Tuna Christmas makes her Texas Community Theater debut in Beaumont

Players in the Beaumont community have been cautious when casting COVID for the 2021-22 season, focusing on parts with few parts. But their latest show has wide distribution – well, sort of.

The 22-character population of Tuna, Texas – “the third smallest town in the state” – is played by just two actors in BCP’s comedy “A Tuna Christmas,” which opens Dec. 3. Paul Bloyd and Trini Gonzalez each play 11 different components.

“They both play boys and girls, young and old,” said director Sean McBride. “Part of the fun is that they’ll literally leave the stage as a man and come back three lines later as a woman.”

The plot revolves around the eccentric citizens of Tuna preparing for the annual Christmas garden exhibit competition, but when a “ghost” roams the city to vandalize the exhibits, things turn upside down.

“A Tuna Christmas” is one of four pieces in a series, written by Jason Williams, Joe Sears and Ed Howard, which began with “Greater Tuna” in 1981. Williams and Sears played all of the roles. McBride said he saw “Greater Tuna” in Seattle and again in Salt Lake City.

“As a person who lives in Texas, I was like, ‘Yeah, these people have no idea what’s going on. They are just acting, ”he said.

McBride wanted to do it in Texas, but it was not available until now because Williams and Sears constantly shot the plays until Sears retired in 2012. It is the first community theater in Texas, did he declare.

Playing so many different characters is a challenge, Bloyd said, especially finding a way to differentiate five female parts.

“Since all of these characters have a relatively similar scope, it’s not our normal scope, it’s to tell them apart that is so difficult,” he said. “You pick it up in your upper register, but don’t make them all sound like they’re all in the same place in the upper register.”

This is Gonzalez’s first play, so he not only gets to know the varied characters, but also takes a crash course in theater in general.

“It’s been an incredible challenge, and it’s an eye opener to see what happens in a production,” he said. “You can’t take it for granted, just sitting in the audience, what the performers, the director, the stage crew, what they really have to do.”

While the on-stage action keeps audiences engaged, McBride said the behind-the-scenes action was almost as exciting. Both actors have two dressers to help with quick costume changes, as well as a team of four making scene changes.

“There are four times as many people backstage as there are guys on stage,” McBride said. “What the audience doesn’t see is that there is real choreography going on.”

The actors treat all characters the same, although Bloyd has said he has a soft spot for Stanley, who is more low-key than some of the others.

“He’s just a kid and he’s been in trouble over the years, sort of grew up in a town where his dad was in trouble too,” Bloyd said. “(It’s) a self-fulfilling prophecy that he’s following in his father’s footsteps, even though deep down he’s actually a very good kid.”

Gonzalez has stated that his favorite character is Joe Bob Lipsy, the director of Tuna’s community production of “A Christmas Carol”.

“He’s a bit of a stretch and everything revolves around him – he’s a stage thief,” Gonzalez said.

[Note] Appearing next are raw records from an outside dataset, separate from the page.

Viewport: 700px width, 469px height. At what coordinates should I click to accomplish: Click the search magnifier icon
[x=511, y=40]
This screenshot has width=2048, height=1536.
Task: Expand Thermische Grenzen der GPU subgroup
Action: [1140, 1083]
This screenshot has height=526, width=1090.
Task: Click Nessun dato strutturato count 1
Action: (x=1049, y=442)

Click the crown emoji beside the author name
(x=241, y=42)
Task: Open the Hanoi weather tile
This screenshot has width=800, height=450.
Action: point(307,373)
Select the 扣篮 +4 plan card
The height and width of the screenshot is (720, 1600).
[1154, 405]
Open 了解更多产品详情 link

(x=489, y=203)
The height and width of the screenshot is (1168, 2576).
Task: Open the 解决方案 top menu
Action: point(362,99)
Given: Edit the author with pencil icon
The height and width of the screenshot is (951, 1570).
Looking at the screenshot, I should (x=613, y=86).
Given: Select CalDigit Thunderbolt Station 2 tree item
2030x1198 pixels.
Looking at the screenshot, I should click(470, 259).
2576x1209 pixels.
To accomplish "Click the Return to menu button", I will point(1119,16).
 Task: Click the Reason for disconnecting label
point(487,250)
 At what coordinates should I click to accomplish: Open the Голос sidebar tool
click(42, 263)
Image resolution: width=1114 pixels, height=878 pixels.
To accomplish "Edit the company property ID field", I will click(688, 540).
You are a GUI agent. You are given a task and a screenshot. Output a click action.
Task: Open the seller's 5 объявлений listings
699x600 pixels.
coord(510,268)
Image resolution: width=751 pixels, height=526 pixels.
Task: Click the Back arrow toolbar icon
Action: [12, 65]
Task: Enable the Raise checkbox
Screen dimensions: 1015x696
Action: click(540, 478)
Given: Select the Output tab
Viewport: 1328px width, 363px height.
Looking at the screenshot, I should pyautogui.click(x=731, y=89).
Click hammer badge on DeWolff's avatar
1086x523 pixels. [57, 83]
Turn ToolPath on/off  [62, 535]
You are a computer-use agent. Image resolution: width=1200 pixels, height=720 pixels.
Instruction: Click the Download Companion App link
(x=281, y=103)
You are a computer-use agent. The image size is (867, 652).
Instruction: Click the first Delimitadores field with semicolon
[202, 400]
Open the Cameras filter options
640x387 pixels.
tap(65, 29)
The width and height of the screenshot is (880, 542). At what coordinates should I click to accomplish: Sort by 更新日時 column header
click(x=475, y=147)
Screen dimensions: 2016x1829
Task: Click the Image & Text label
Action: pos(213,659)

Although the characters are predominantly Texan, the play is still a family Christmas spectacle with all the heart that comes with it, McBride said.

“In order to have the feeling, we have to give (the audience) real characters that we can care about,” he said. “A lot of it is just big, bold, straightforward comedy. Then, towards the end, you get all the warm family stuff.

“A Tuna Christmas” will be presented on December 3, 4, 10, 11, 16, 17, 18 at 7:30 p.m., with a morning at 2:00 p.m. on December 11. Tickets cost $ 26 and $ 24 for seniors and students.

Beaumont Community Players is located at the Betty Greenberg Center for the Performing Arts, 4155 Laurel Avenue, Beaumont, TX 77707.

Andy Coughlan is a freelance writer.